Вновь затрещали парты, полетели в воздух шапки, кулаки и матерщина.
Около Форста стоял мужичок, чахоточный и добрый, — он говорил тихо, ибо за гамом только и слышен был тихий разговор:
— Э-эх, Гуг Отыч, и по правде выходить, надо по-божьи, бязо всякой, то есть, значит, власти, кто как можить, зато как разум и совесть подсказывають, — бяз Москвы…
Инженер Форст никогда не был политиком — инженер Форст в главном кармане души своей носил память о машинах, труде и человеке — инженер Форст был попом при машине — инженер Форст не подумал, что на съезде идет контрреволюция — инженер Форст понял, что машина ломается, — только.

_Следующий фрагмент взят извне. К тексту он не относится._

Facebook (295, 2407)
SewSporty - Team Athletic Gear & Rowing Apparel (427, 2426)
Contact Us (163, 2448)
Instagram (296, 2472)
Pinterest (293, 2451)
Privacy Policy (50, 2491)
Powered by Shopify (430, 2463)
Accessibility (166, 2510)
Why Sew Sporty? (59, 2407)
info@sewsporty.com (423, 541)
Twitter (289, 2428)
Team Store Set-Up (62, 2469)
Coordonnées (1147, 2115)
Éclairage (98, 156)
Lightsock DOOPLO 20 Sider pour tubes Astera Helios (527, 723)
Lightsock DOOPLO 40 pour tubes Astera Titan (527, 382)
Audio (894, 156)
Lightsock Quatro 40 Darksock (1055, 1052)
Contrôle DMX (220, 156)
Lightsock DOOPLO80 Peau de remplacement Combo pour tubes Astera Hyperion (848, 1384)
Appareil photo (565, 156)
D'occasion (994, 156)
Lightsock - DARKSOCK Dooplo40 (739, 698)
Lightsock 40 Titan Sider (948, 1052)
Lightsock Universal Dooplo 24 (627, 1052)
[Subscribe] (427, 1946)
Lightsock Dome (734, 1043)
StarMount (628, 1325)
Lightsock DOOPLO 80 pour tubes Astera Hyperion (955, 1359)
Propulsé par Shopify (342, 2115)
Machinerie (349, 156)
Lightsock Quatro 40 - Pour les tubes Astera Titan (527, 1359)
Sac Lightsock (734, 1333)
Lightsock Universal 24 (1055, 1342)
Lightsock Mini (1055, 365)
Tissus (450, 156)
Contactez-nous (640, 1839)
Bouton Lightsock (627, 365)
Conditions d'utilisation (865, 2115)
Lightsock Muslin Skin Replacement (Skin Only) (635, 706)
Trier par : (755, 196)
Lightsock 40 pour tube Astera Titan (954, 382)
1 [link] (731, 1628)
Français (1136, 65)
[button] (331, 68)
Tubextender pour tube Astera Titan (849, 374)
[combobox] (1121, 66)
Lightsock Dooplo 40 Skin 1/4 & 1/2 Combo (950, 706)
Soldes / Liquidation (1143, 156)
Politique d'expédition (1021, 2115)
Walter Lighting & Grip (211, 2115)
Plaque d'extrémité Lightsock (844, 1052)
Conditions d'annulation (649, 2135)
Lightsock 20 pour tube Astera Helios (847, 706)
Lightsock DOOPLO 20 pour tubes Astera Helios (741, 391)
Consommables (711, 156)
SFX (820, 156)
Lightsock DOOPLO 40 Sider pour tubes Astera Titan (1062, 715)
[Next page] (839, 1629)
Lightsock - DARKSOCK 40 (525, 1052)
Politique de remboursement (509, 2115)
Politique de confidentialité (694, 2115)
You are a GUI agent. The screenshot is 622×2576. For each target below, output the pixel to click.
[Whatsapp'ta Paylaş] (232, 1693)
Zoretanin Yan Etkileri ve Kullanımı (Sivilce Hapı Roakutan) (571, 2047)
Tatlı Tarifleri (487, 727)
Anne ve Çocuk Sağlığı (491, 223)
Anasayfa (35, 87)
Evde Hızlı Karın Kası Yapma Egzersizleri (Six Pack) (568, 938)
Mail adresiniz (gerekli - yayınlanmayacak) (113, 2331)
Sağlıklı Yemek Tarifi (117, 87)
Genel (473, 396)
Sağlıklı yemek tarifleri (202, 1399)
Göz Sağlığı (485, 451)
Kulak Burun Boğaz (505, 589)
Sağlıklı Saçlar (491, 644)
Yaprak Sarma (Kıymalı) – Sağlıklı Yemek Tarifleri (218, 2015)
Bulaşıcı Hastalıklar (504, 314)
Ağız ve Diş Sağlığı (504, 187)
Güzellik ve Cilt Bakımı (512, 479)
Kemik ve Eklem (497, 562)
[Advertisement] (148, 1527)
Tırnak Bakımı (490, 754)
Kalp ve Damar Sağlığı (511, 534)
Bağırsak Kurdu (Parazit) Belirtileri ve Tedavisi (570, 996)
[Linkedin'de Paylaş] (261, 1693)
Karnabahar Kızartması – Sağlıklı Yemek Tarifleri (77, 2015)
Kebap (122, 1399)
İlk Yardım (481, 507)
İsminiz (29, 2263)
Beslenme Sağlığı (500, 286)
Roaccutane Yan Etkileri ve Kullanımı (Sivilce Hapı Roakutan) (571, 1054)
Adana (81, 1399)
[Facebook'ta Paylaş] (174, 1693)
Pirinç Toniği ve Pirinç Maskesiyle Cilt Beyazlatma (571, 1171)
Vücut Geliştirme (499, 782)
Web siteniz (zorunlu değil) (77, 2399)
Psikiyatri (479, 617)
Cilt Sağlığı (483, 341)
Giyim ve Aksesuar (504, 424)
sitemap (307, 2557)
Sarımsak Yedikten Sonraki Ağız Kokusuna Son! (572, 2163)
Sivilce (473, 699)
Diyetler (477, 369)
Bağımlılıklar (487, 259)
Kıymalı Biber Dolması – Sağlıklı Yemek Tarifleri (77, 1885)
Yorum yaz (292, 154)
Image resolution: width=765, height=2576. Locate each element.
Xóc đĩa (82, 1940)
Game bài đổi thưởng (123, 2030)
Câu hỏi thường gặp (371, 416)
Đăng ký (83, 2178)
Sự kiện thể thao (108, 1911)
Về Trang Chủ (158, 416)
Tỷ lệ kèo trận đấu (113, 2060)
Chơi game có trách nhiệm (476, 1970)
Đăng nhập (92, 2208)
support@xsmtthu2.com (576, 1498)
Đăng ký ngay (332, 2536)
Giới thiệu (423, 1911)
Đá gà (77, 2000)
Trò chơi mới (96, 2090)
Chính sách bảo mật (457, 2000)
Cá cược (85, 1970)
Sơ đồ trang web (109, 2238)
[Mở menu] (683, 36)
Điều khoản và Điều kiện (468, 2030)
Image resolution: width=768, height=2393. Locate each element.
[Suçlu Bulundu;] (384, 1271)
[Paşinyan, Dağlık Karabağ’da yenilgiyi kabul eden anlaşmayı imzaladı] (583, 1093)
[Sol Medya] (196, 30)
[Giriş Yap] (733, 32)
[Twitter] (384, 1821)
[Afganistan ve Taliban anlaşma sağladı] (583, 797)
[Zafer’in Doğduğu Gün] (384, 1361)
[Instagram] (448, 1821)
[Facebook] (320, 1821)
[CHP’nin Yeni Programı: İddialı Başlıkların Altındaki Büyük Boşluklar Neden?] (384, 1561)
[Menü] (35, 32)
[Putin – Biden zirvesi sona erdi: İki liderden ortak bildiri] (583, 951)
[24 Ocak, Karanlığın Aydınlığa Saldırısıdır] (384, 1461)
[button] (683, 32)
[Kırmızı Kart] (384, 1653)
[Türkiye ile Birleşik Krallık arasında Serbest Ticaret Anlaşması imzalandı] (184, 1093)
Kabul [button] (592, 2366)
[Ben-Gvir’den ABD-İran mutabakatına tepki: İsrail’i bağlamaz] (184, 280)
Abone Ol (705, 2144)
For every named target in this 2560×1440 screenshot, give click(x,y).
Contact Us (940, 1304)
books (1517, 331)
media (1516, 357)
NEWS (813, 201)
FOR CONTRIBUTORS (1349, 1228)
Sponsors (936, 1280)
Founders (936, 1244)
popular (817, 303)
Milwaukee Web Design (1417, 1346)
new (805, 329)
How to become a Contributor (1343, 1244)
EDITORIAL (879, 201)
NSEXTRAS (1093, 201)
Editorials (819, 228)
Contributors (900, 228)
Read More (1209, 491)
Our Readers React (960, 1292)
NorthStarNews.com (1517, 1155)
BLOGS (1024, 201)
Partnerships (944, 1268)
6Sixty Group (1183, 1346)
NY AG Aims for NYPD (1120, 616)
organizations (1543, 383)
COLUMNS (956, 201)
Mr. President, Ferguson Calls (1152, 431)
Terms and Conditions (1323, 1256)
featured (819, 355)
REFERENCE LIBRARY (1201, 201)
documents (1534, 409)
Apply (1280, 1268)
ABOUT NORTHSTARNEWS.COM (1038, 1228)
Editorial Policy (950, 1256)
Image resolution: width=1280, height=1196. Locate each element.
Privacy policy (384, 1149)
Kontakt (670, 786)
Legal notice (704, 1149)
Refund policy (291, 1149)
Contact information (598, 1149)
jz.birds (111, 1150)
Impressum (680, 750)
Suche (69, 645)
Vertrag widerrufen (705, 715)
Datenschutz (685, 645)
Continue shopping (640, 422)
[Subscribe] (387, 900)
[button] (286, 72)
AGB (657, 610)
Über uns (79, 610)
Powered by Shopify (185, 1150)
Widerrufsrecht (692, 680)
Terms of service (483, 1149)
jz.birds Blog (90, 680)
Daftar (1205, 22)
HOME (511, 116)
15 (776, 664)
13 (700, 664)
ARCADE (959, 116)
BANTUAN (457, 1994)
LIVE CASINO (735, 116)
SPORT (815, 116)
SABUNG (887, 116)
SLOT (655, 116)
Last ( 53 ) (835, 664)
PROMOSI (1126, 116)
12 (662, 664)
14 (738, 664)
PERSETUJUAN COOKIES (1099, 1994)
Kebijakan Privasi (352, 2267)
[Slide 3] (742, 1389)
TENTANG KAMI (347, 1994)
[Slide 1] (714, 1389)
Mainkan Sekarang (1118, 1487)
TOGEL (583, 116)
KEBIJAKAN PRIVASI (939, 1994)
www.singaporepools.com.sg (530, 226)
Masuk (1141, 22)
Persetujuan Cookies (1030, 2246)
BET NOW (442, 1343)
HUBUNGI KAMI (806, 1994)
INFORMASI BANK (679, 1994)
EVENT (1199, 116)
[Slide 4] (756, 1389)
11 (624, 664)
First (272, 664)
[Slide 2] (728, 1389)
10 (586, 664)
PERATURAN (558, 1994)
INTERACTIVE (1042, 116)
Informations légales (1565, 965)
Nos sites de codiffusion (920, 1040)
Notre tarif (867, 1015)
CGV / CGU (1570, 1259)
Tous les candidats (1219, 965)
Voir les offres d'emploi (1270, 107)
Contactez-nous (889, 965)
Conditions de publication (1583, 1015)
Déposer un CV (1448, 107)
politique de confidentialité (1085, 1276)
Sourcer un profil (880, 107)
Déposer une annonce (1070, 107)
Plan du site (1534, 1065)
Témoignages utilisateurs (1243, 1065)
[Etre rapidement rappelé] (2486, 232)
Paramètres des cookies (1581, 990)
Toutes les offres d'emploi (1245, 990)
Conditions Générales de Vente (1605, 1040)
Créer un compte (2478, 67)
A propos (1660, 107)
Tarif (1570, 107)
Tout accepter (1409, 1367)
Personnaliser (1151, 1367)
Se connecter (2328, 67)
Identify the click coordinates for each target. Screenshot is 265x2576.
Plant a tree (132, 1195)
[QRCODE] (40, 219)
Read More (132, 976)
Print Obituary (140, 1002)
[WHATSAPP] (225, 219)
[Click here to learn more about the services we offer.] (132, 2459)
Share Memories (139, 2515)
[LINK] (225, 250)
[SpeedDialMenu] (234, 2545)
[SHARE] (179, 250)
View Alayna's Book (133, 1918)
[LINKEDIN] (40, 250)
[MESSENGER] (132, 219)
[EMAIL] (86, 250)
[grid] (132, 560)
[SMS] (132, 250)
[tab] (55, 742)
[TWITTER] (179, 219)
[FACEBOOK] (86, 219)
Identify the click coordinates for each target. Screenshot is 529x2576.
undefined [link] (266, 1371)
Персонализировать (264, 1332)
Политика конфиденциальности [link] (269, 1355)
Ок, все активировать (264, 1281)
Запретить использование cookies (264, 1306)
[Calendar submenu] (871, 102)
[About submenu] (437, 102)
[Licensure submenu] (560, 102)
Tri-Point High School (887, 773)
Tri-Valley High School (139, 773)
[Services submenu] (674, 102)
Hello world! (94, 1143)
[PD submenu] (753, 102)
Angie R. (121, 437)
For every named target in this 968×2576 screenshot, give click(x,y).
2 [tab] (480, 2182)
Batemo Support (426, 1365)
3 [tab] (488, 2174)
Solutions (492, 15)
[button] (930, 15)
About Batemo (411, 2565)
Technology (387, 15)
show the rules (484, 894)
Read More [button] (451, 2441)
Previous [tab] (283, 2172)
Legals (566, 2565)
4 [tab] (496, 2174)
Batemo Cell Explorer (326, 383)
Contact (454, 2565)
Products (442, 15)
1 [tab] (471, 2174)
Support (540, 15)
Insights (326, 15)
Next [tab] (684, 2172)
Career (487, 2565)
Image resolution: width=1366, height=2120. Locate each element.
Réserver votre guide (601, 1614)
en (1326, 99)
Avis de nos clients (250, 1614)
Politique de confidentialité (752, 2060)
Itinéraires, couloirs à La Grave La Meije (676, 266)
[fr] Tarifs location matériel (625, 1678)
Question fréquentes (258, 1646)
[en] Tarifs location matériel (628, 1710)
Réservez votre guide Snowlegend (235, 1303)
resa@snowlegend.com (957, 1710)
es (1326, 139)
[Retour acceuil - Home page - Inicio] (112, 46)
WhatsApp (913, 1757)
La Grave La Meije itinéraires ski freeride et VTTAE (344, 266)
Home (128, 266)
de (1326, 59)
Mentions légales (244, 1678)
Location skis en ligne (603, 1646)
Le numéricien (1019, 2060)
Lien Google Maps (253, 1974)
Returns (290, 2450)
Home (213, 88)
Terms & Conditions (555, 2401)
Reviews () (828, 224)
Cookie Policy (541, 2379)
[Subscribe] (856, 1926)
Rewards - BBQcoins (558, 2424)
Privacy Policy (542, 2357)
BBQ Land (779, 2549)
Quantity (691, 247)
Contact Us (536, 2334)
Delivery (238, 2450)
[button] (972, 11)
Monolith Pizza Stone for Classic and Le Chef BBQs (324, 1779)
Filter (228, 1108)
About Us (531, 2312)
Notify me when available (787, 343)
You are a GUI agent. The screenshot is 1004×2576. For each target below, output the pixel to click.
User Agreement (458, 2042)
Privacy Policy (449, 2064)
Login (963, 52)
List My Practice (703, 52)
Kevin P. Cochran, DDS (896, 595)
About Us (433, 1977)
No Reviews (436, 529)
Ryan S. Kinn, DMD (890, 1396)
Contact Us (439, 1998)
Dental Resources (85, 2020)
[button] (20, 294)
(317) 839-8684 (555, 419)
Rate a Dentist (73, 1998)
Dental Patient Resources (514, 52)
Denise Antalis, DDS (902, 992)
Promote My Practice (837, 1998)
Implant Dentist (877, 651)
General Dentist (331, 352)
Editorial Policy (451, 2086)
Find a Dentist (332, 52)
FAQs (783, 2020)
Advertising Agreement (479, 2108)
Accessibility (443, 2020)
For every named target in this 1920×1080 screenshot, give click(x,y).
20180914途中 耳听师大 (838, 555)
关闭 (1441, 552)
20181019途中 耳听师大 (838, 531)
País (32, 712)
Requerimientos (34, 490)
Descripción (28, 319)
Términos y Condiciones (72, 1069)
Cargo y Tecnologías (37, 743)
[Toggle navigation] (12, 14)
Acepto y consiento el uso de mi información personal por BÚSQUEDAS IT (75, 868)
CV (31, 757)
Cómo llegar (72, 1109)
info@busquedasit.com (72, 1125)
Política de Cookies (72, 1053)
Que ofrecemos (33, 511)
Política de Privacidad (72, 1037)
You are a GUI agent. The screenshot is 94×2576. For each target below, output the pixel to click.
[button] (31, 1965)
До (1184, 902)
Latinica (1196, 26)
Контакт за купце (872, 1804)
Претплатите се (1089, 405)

И тогда инженер Форст на трибуне — первый раз в жизни — ирландская его трубка в зубах, — и он говорит очень негромко, потому что только негромкая речь и слышна:
— Граждане, получаются беспорядок и безделье. Граждане, вы не поняли сообщения докладывавшего. Позвольте дать мне разъяснение, причем я прошу президиум в тех местах, где я буду расходиться с ним во взглядах и объяснениях, останавливать меня, — а стало быть, до тех пор, пока президиум меня не остановит, я буду говорить от его имени.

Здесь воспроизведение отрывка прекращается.